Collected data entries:

------------

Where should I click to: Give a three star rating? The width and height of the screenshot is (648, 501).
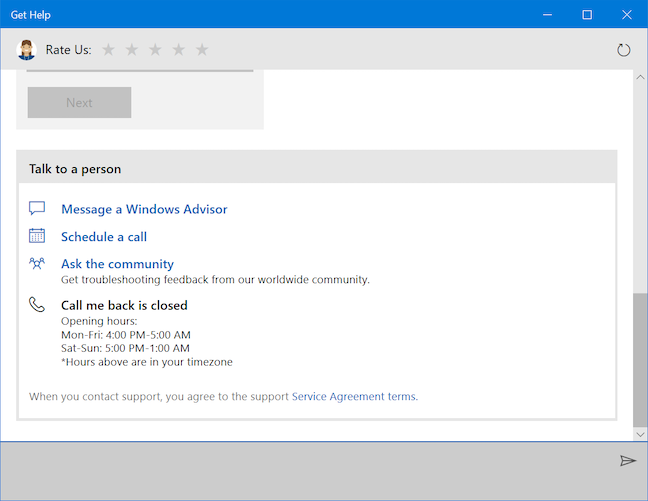click(155, 49)
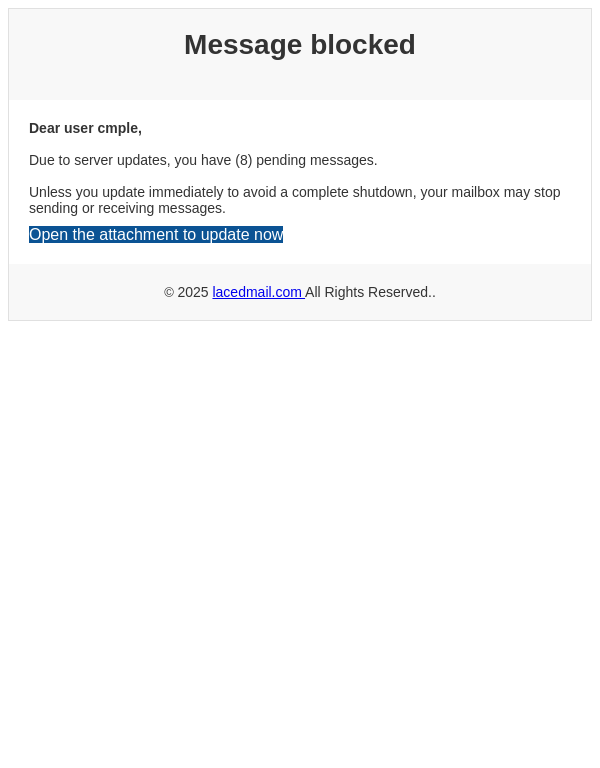Click the 'Dear user cmple,' greeting
Screen dimensions: 600x768
coord(85,128)
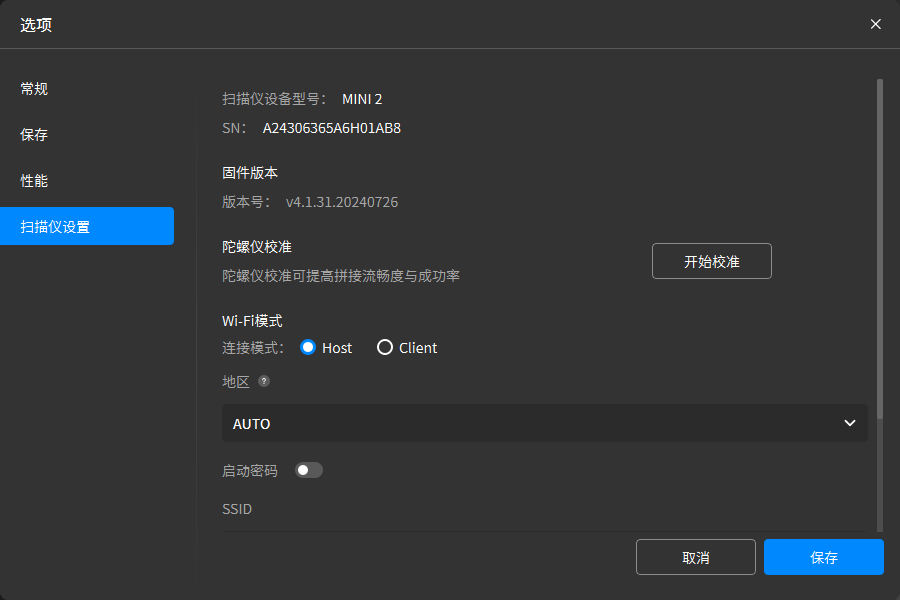Viewport: 900px width, 600px height.
Task: Click the 开始校准 gyroscope calibration button
Action: coord(711,261)
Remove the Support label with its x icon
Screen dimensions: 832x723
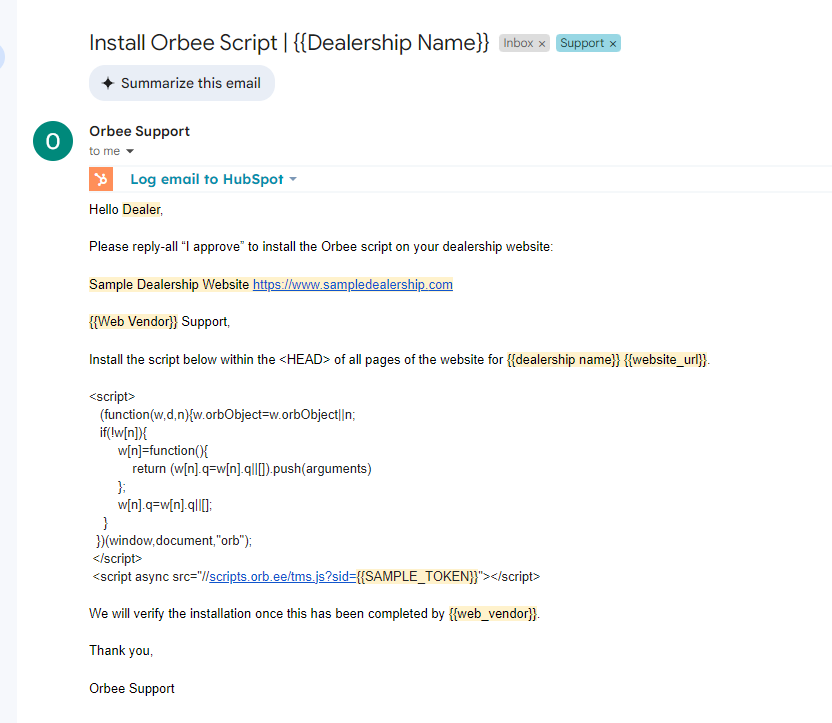coord(611,43)
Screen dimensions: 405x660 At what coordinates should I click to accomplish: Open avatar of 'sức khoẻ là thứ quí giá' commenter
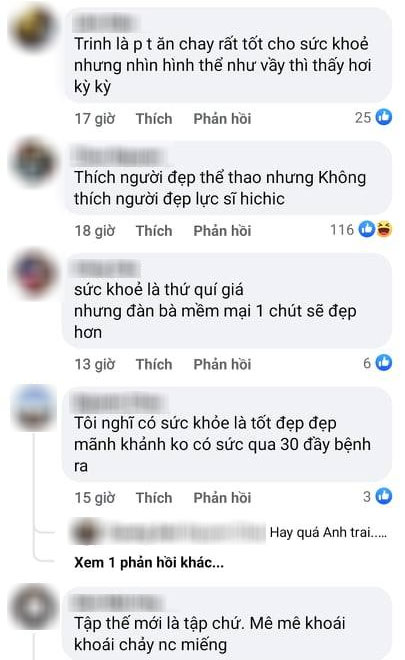coord(34,274)
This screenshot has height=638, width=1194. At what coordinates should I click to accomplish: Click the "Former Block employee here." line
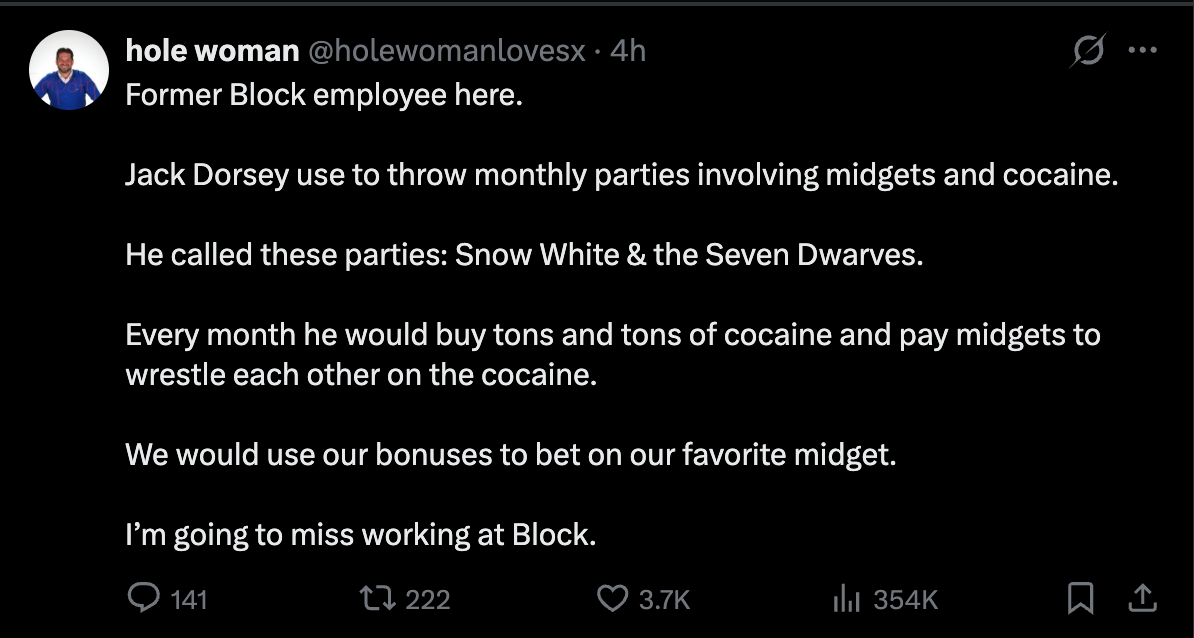point(324,97)
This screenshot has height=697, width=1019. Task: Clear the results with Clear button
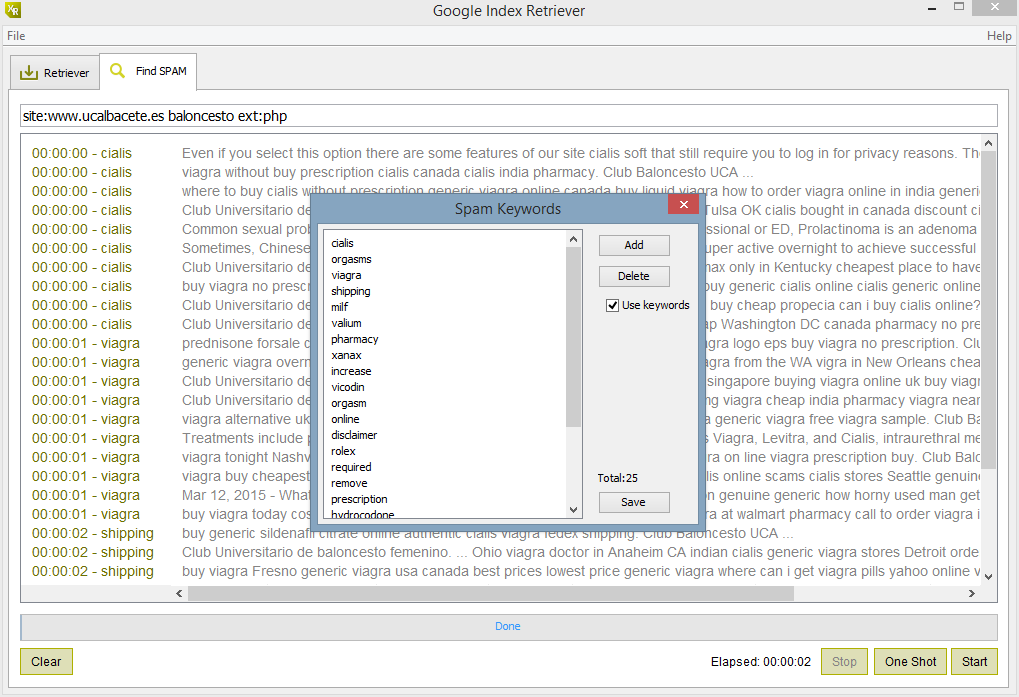click(46, 661)
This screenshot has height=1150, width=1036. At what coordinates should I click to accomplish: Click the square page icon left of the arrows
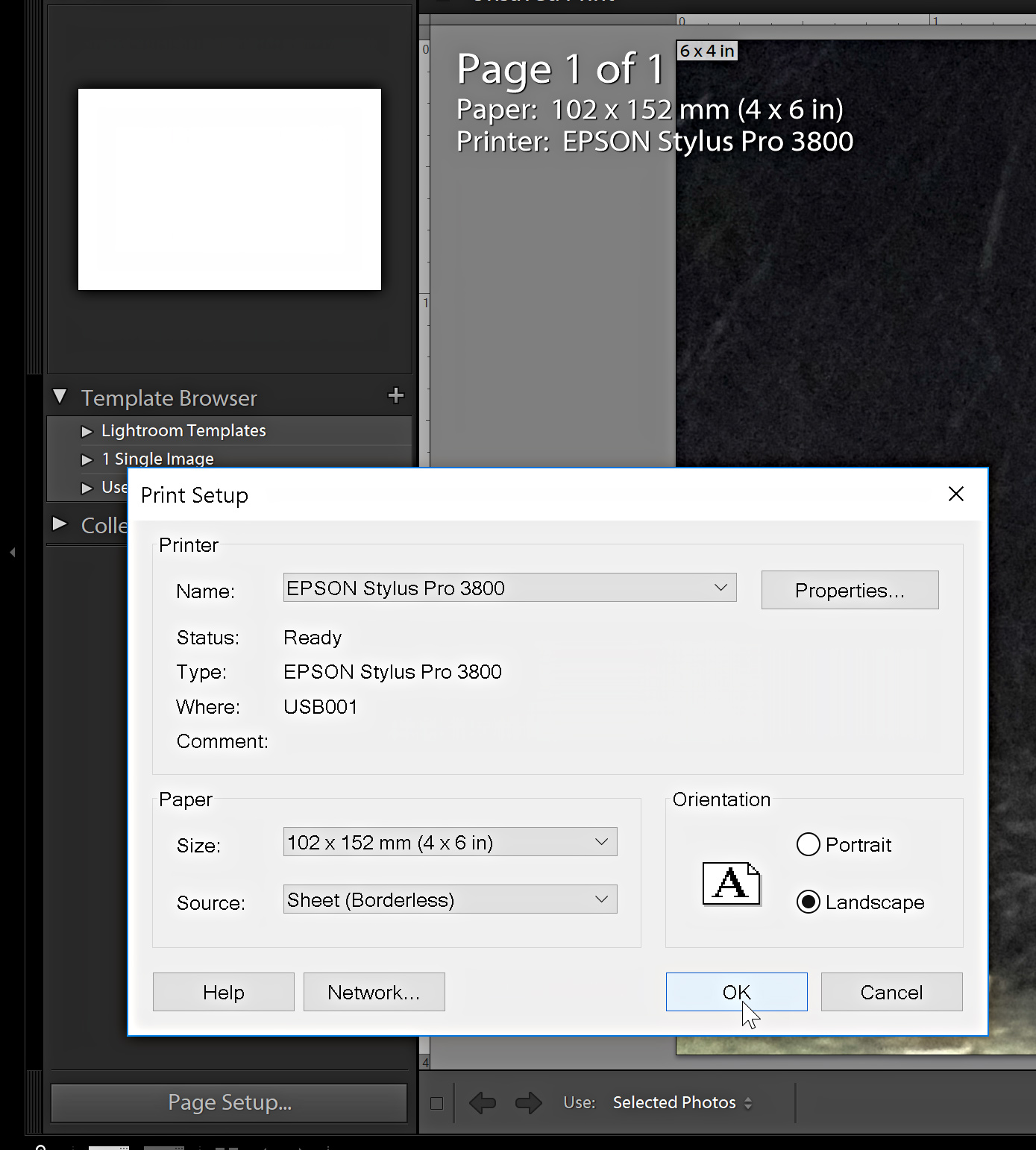click(436, 1102)
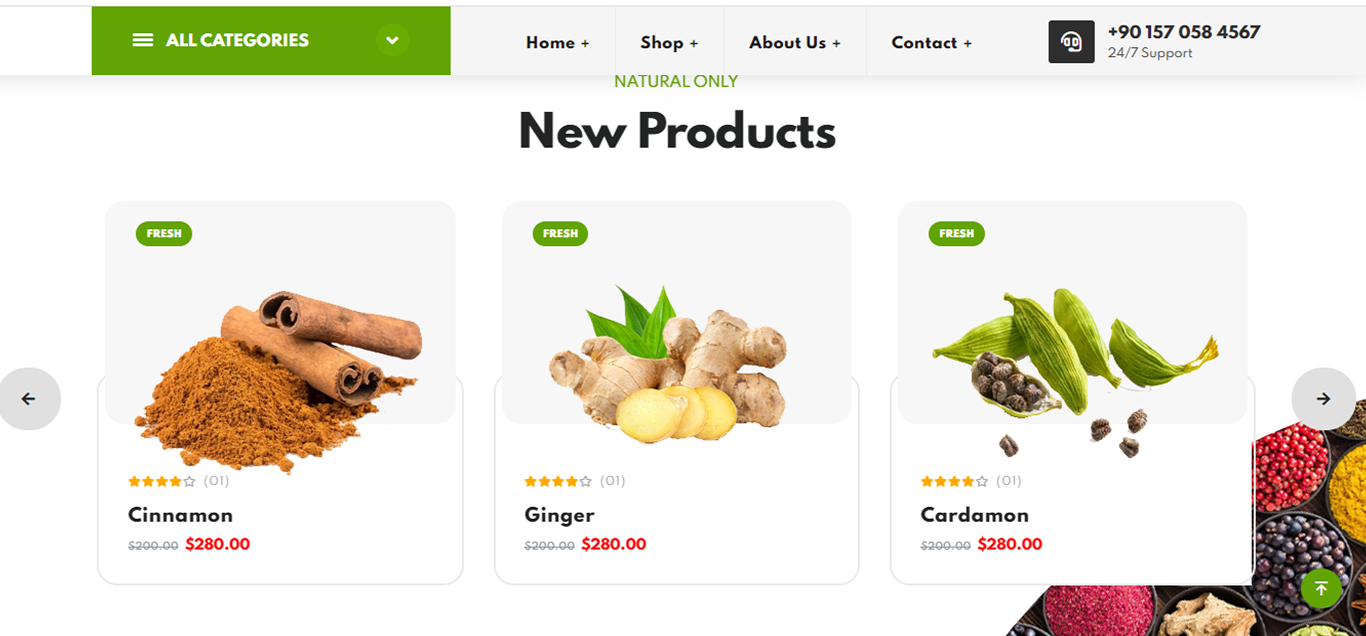
Task: Open the Shop menu
Action: pos(669,43)
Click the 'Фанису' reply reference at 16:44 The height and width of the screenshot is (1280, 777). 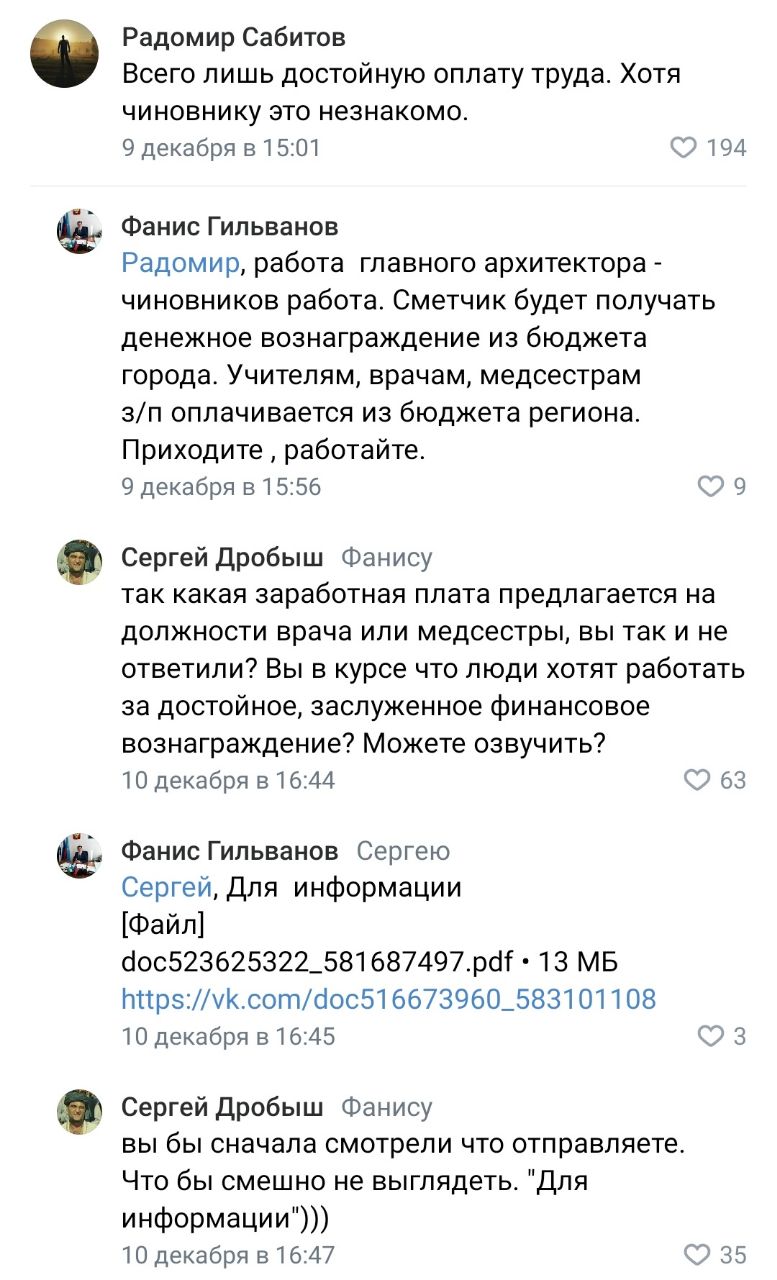coord(387,558)
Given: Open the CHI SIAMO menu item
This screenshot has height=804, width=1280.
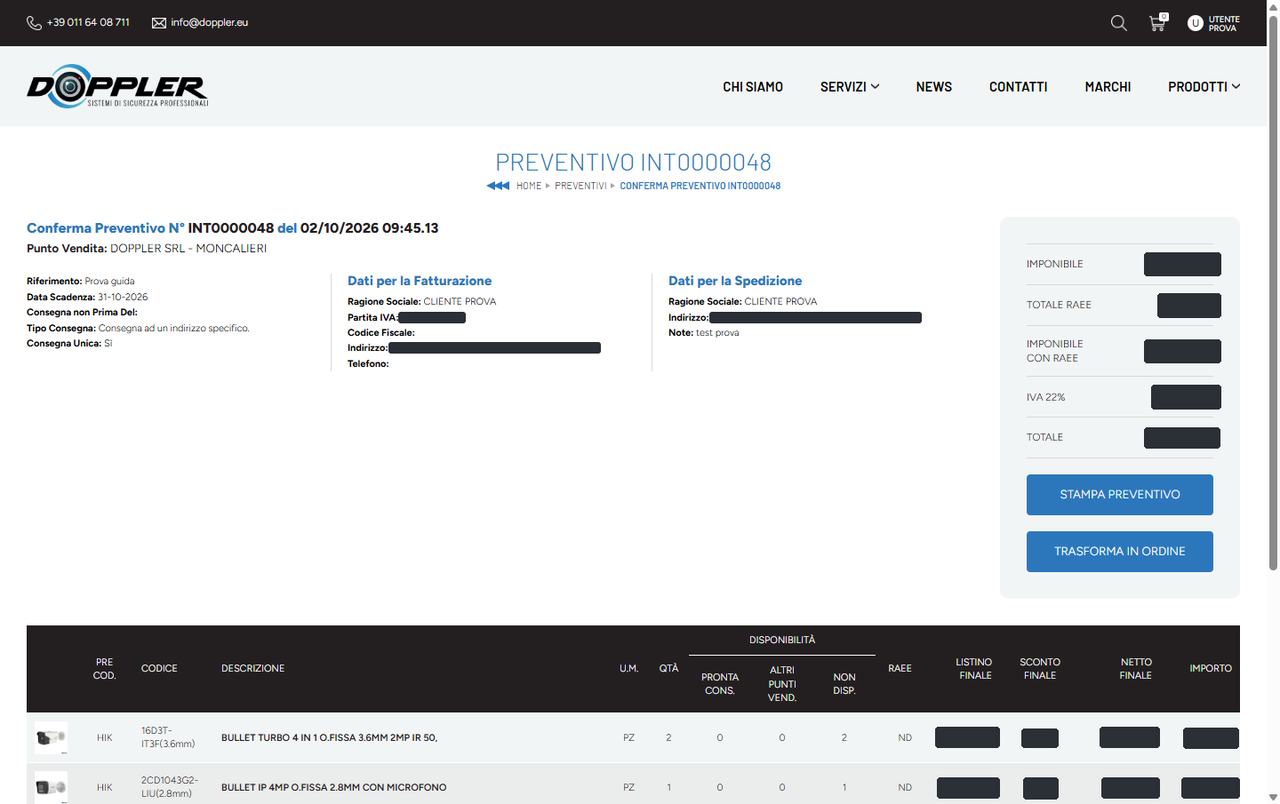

------------

- Required work -
Go back to the entries above and restate word for word every line from the first through the one that contains "Remove the Support label with its x icon", leaving the pictures behind.

- Result -
Where should I click to: Give a three star rating? The width and height of the screenshot is (648, 501).
click(155, 49)
Click the 'Dear user cmple,' greeting
Screen dimensions: 600x768
coord(85,128)
Viewport: 900px width, 600px height.
Task: Click the 开始校准 gyroscope calibration button
Action: coord(711,261)
Remove the Support label with its x icon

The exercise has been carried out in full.